All that stuff comes in handy

My basement is testimony to the fact that we have lots of stuff, too much stuff. In this recession, however, that may not be a bad thing. Instead of buying more stuff, we can rely on the stuff we already have.

Look at clothing, as Virginia Postrel does in a Wall Street Journal piece.
In 2008, Americans owned an average of 92 items of clothing, not counting underwear, bras and pajamas, according to Cotton Inc.'s Lifestyle Monitor survey, which includes consumers, age 13 to 70. The typical wardrobe contained, among other garments, 16 T-shirts, 12 casual shirts, seven dress shirts, seven pairs of jeans, five pairs of casual slacks, four pairs of dress pants, and two suits—a clothing cornucopia.

Then the economy crashed. Consumers drew down their inventories instead of replacing clothes that wore out or no longer fit. In the 2009 survey, the average wardrobe had shrunk—to a still-abundant 88 items. We may not be shopping like we used to, but we aren't exactly going threadbare.

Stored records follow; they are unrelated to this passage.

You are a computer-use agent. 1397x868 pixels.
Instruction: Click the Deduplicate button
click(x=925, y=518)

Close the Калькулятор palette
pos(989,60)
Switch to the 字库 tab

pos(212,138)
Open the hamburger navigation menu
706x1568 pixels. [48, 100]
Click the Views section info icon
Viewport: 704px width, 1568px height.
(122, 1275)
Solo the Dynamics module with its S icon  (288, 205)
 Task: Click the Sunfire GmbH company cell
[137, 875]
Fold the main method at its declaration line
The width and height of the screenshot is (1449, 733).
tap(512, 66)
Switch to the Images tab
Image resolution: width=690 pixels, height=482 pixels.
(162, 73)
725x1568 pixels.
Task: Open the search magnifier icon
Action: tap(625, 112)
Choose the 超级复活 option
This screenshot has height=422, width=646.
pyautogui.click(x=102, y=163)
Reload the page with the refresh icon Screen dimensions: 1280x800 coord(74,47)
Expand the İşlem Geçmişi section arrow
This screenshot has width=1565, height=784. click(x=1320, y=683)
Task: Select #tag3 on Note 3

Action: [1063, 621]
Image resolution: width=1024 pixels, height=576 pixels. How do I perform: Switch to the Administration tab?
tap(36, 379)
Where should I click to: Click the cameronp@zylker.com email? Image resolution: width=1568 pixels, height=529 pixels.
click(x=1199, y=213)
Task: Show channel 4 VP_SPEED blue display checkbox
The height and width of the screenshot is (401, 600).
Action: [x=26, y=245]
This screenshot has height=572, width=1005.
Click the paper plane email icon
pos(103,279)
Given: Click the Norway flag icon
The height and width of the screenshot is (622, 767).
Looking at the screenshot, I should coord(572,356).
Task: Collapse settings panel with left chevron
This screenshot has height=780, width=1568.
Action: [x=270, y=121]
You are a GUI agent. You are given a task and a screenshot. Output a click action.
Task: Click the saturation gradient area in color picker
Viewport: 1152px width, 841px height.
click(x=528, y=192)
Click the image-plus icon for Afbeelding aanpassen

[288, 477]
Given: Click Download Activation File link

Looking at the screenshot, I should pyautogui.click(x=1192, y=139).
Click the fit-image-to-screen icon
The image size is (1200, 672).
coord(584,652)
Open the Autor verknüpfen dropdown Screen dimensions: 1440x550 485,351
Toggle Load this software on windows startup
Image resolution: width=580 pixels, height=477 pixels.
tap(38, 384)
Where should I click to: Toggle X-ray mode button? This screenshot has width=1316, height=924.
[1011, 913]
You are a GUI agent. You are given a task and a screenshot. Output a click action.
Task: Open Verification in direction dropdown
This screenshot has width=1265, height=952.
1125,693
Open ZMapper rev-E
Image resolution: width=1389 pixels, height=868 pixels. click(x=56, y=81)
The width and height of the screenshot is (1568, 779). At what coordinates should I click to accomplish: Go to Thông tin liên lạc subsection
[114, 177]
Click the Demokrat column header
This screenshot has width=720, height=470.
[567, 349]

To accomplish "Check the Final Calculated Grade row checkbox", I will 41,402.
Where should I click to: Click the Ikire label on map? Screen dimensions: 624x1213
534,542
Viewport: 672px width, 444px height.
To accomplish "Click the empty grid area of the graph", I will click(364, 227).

Bad news for customer-hungry retailers, and perhaps for economic recovery, is good news for our standard of living.
If you think you're poor, consider what people had during the Great Depression.
Instead of roughly 90 items, a middle-class worker's wardrobe contained fewer than 15. For the typical white-collar clerk in the San Francisco Bay Area, those garments included three suits, eight shirts (of all types), and one extra pair of pants. A unionized streetcar operator would own a uniform, a suit, six shirts, an extra pair of pants, and a set of overalls. Their wives and children had similarly spare wardrobes. Based on how rarely items were replaced, a 1933 study concluded that this "clothing must have been worn until it was fairly shabby." Cutting a wardrobe like that by four items—from six shirts to two, for instance—would cause real pain. And these were middle-class wage earners with fairly secure jobs.
Larger consumer inventories don't just increase variety, Ms. Postrel writes. They reduce the wear and tear on each individual item, extending its useful life. So doing without new purchases doesn't mean "going without." When you own 11 pairs of shoes—the national average including both sexes, according to a 2009 Kelton Research survey—you're unlikely to wear the soles down so far you need cardboard inserts.

Earlier this year, Booz & Company, the consulting firm, surveyed 2,000 people to learn how they were adjusting their spending in the recession. It confirmed a picture of pervasive retrenchment in consumer spending that spans a broad range of consumer product categories.
But the survey also suggests that increased frugality may have become learned behavior, making many Americans more cautious and discerning consumers. What is more, the study suggests that these behaviors are “sticky,” and unlikely to quickly change as the economy shows signs of improvement. For example, in the next 12 months just 9% of consumers intend to spend at pre-recession levels on household products, 10% on mobile phone service, 11% on health and beauty products, and 18% on apparel, clothing, and shoes. Moreover, nearly two-thirds (64%) of consumers say they’ll shop at a different store with lower prices even if it’s less convenient for them.
Now that I know who has the cheapest gasoline in town, why not continue to go there? There's even a website tracking gas prices in my little town.